Copy out the forum excerpt below on cleaning a bass's rosewood, word for word and in its entirety.
*** Opening TEXT EXCERPT ***
    it's more that this wouldn't necessarily be my main bass... so wiping it down is good and all, but sometimes it just pushes the dead skin and gunk into the pores of the rosewood. then you let it sit for a while and it gets nasty... i dont know, is there a way to clean it thoroughly without necessarily having to take the strings off?
  4. GroovinOnFunk

    GroovinOnFunk Supporting Member

    Apr 30, 2008
    San Diego, CA
    Endorses Cleartone and SIT Strings
    Nafta? Will straight up lighter fluid work?
  5. JimmyM

    JimmyM Supporting Member

    Apr 11, 2005
    Apopka, FL
    Endorsing: Yamaha, Ampeg, Line 6, EMG
    I think you're grossly overthinking it, bro. I wouldn't use any sort of alcohol or naptha because it will also remove the lubricating oils that keep the rosewood from drying and cracking. And then you'll just end up re-oiling it and making it too soft after a while. Best to just wipe it down as good as you can and live with what you can't remove.
*** Closing TEXT EXCERPT ***
*** Opening DATA SECTION ***
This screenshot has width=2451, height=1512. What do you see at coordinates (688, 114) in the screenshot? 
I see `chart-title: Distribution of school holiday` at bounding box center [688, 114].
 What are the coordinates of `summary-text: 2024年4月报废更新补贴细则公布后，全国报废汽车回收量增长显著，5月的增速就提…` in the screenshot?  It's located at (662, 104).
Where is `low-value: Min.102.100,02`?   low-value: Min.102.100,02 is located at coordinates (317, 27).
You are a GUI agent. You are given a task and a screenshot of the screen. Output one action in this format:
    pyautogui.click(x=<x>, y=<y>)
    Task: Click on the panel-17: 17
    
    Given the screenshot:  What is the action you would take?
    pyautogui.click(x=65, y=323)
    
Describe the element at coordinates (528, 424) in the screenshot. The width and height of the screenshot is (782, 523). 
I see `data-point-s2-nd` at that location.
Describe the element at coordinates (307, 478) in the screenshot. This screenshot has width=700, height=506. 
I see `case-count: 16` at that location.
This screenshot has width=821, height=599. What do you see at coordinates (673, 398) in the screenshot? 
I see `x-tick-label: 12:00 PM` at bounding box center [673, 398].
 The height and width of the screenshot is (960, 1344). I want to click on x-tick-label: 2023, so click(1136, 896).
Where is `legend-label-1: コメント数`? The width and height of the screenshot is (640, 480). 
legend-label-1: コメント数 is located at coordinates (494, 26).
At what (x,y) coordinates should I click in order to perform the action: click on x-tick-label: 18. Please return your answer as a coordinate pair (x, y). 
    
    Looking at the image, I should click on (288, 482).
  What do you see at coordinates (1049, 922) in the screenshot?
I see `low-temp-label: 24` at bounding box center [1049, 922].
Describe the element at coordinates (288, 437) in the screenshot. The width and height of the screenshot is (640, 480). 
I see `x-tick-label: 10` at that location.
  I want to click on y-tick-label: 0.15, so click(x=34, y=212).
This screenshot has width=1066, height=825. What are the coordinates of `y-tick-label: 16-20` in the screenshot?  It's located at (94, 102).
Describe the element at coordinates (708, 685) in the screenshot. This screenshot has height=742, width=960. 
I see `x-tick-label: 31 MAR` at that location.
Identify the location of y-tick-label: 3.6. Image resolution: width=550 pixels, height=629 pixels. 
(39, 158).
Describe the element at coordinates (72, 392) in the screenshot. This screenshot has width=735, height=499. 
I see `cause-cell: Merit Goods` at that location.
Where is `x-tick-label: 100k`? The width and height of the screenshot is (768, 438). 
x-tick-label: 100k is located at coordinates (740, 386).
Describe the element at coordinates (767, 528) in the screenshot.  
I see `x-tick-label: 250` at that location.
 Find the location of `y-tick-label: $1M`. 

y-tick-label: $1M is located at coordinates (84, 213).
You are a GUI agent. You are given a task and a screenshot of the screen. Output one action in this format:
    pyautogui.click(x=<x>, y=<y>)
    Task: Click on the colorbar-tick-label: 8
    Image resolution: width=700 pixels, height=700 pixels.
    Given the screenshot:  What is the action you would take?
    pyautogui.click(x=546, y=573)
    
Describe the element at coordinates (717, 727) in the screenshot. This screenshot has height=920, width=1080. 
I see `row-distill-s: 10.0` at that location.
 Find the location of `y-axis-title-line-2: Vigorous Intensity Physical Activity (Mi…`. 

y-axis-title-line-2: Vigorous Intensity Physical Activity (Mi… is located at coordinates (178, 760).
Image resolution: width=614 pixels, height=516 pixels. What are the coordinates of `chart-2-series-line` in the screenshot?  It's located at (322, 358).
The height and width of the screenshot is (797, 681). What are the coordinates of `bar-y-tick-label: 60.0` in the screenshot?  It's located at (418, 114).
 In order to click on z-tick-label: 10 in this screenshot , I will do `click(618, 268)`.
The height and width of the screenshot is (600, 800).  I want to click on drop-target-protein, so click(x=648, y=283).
*** Closing DATA SECTION ***
** EXERCISE ANSWER **
    it's more that this wouldn't necessarily be my main bass... so wiping it down is good and all, but sometimes it just pushes the dead skin and gunk into the pores of the rosewood. then you let it sit for a while and it gets nasty... i dont know, is there a way to clean it thoroughly without necessarily having to take the strings off?
  4. GroovinOnFunk

    GroovinOnFunk Supporting Member

    Apr 30, 2008
    San Diego, CA
    Endorses Cleartone and SIT Strings
    Nafta? Will straight up lighter fluid work?
  5. JimmyM

    JimmyM Supporting Member

    Apr 11, 2005
    Apopka, FL
    Endorsing: Yamaha, Ampeg, Line 6, EMG
    I think you're grossly overthinking it, bro. I wouldn't use any sort of alcohol or naptha because it will also remove the lubricating oils that keep the rosewood from drying and cracking. And then you'll just end up re-oiling it and making it too soft after a while. Best to just wipe it down as good as you can and live with what you can't remove.